===== THE RECORDS
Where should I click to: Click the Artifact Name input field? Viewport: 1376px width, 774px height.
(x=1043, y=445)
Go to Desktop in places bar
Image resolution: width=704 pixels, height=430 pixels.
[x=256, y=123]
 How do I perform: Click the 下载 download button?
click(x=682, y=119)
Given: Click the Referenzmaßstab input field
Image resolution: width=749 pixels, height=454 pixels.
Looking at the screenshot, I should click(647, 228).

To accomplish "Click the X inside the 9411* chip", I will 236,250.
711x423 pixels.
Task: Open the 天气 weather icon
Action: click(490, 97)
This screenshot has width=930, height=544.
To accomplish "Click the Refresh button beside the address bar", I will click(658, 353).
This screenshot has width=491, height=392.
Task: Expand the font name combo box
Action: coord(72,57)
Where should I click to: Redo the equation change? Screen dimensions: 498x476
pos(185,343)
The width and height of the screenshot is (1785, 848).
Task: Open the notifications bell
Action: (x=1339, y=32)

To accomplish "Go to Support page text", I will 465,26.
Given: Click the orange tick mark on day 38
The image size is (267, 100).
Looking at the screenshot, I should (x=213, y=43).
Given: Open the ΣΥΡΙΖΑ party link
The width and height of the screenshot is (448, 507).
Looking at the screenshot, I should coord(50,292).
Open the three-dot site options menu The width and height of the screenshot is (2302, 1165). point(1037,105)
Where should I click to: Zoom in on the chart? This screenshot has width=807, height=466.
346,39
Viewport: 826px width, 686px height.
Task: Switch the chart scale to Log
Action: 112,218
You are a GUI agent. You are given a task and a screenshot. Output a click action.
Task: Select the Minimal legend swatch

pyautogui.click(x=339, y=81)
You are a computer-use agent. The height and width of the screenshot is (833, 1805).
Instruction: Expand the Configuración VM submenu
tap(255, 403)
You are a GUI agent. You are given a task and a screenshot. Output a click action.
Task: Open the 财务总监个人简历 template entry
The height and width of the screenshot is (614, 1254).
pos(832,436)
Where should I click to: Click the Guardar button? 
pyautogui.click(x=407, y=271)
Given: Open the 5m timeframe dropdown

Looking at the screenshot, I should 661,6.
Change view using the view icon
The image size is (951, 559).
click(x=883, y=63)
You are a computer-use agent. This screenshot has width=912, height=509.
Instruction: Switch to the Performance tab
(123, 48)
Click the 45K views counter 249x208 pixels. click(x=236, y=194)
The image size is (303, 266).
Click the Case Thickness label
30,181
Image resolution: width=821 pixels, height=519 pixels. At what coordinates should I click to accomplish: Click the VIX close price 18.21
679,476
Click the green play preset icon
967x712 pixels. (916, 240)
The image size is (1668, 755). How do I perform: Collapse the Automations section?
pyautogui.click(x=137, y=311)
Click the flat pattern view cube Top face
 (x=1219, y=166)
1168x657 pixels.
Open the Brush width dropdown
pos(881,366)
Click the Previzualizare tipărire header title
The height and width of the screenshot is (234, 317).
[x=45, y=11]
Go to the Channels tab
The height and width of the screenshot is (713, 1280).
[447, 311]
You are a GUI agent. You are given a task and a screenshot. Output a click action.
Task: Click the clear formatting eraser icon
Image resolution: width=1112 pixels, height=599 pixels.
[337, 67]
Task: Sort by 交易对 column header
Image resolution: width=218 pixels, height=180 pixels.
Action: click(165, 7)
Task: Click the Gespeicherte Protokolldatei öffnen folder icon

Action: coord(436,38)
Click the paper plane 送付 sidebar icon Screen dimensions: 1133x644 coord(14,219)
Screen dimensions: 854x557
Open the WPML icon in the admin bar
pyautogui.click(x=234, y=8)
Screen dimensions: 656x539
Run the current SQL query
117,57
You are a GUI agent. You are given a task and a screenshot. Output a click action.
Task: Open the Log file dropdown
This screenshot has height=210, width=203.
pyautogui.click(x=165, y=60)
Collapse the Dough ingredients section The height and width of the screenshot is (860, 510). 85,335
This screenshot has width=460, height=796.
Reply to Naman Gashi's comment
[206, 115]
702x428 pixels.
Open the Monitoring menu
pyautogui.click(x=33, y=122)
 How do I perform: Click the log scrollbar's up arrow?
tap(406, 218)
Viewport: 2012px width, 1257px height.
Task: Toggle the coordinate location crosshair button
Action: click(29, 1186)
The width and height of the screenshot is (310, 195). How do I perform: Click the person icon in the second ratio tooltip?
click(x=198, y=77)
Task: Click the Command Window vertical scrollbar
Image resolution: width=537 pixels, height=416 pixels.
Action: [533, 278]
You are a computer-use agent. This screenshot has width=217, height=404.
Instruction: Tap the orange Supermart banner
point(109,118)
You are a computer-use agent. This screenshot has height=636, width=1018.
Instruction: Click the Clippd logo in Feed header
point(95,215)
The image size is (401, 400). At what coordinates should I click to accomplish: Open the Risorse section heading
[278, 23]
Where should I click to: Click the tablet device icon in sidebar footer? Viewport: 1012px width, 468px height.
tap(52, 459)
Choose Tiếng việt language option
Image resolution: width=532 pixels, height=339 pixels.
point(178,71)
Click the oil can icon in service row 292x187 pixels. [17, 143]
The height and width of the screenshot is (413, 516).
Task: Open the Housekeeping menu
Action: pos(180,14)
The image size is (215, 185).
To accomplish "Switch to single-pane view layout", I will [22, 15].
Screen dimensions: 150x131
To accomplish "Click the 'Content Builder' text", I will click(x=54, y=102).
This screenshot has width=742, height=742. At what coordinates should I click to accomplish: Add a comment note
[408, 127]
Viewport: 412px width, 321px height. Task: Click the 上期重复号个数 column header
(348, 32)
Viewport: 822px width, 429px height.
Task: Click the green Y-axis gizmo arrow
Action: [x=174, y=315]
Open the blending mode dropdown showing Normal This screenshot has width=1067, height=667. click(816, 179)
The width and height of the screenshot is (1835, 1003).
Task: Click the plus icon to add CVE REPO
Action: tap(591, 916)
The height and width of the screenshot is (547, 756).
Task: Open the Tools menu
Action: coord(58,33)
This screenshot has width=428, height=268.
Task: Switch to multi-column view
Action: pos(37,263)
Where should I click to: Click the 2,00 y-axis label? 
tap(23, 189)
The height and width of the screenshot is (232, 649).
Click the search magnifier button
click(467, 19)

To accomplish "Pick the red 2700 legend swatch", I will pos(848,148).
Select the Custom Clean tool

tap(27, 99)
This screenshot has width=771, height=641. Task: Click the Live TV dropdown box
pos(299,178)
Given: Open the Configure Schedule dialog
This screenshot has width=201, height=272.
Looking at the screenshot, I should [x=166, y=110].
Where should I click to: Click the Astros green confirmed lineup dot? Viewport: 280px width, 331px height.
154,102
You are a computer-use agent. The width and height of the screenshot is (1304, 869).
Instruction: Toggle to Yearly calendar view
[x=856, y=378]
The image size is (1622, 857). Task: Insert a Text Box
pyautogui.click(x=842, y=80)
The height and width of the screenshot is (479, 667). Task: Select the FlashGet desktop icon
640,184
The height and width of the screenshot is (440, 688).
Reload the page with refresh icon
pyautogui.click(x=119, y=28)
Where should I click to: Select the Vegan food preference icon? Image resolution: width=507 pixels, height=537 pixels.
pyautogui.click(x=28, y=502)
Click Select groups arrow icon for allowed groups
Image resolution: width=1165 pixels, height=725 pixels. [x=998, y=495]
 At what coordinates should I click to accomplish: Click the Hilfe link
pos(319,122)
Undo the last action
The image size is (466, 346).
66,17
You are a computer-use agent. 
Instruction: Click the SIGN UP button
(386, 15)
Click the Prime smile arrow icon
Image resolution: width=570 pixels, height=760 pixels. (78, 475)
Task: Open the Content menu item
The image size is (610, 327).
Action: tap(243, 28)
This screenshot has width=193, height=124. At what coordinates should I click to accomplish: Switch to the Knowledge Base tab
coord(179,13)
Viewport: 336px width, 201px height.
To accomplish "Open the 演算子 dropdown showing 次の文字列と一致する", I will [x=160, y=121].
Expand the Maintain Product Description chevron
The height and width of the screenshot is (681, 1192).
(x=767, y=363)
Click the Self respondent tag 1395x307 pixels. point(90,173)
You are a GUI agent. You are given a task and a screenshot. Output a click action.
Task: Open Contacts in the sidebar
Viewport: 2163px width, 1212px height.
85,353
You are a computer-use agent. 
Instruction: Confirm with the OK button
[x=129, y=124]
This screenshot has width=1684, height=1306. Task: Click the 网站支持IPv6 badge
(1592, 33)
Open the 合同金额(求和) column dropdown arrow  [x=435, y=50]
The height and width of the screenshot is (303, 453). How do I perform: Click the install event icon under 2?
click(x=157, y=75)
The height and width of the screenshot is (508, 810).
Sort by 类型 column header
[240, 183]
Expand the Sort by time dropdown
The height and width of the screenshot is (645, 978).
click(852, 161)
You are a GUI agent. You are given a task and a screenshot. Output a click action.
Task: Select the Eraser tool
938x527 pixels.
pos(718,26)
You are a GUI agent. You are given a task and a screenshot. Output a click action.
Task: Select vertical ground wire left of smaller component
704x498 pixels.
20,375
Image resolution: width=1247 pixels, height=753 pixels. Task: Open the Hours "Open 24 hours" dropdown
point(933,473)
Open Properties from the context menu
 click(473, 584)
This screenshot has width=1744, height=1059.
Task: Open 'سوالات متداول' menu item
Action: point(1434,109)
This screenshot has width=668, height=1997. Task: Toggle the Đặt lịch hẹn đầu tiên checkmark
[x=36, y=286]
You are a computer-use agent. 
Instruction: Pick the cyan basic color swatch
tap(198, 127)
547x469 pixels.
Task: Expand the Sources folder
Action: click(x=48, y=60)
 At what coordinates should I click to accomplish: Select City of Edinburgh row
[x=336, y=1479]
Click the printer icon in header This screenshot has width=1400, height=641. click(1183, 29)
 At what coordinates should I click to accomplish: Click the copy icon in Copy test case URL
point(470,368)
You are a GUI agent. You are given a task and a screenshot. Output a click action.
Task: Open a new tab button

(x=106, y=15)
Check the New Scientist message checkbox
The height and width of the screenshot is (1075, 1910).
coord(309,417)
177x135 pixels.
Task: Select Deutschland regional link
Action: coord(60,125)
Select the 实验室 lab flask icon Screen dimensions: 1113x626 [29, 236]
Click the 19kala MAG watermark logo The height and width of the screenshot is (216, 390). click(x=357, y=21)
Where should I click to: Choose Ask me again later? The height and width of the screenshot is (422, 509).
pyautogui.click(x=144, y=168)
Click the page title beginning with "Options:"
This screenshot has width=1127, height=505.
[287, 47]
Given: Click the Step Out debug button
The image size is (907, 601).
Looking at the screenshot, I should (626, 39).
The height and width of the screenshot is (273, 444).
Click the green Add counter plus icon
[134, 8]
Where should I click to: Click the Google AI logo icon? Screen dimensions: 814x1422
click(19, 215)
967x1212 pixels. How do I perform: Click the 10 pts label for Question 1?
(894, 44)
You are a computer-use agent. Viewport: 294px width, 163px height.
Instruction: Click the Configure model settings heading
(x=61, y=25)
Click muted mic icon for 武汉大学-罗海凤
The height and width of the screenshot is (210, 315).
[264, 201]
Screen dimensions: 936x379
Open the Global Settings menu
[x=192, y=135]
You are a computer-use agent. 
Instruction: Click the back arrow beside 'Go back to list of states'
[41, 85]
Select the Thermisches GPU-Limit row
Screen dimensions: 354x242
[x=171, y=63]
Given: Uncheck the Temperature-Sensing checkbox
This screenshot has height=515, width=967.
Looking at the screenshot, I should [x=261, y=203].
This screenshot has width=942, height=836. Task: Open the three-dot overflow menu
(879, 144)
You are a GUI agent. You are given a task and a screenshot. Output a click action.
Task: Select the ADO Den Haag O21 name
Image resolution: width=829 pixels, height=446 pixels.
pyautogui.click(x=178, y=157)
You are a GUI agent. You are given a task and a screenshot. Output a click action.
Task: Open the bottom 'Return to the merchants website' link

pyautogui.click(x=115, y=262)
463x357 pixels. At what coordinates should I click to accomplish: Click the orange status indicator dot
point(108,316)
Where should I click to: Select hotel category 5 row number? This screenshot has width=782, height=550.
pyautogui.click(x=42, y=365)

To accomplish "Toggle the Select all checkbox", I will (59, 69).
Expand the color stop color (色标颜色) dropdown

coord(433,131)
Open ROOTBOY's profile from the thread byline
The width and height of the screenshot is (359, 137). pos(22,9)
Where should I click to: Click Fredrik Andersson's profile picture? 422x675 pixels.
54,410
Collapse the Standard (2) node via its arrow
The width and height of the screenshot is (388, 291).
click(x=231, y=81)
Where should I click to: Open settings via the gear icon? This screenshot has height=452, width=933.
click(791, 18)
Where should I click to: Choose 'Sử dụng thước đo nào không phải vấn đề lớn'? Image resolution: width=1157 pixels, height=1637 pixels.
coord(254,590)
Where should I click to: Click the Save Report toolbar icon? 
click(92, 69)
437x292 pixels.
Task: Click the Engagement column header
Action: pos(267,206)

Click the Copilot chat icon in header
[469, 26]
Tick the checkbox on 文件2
==========
> **REQUIRED TASK**
Rewrite as a numbered list, skipping blank lines, the lines starting with the one containing "Screen dimensions: 854x557" and continuing through the one containing "pyautogui.click(x=33, y=122)".

> **SOLVED EXERCISE**
1. Screen dimensions: 854x557
2. Open the WPML icon in the admin bar
3. pyautogui.click(x=234, y=8)
4. Screen dimensions: 656x539
5. Run the current SQL query
6. 117,57
7. You are a GUI agent. You are given a task and a screenshot. Output a click action.
8. Task: Open the Log file dropdown
9. This screenshot has height=210, width=203.
10. pyautogui.click(x=165, y=60)
11. Collapse the Dough ingredients section The height and width of the screenshot is (860, 510). 85,335
12. This screenshot has width=460, height=796.
13. Reply to Naman Gashi's comment
14. [206, 115]
15. 702x428 pixels.
16. Open the Monitoring menu
17. pyautogui.click(x=33, y=122)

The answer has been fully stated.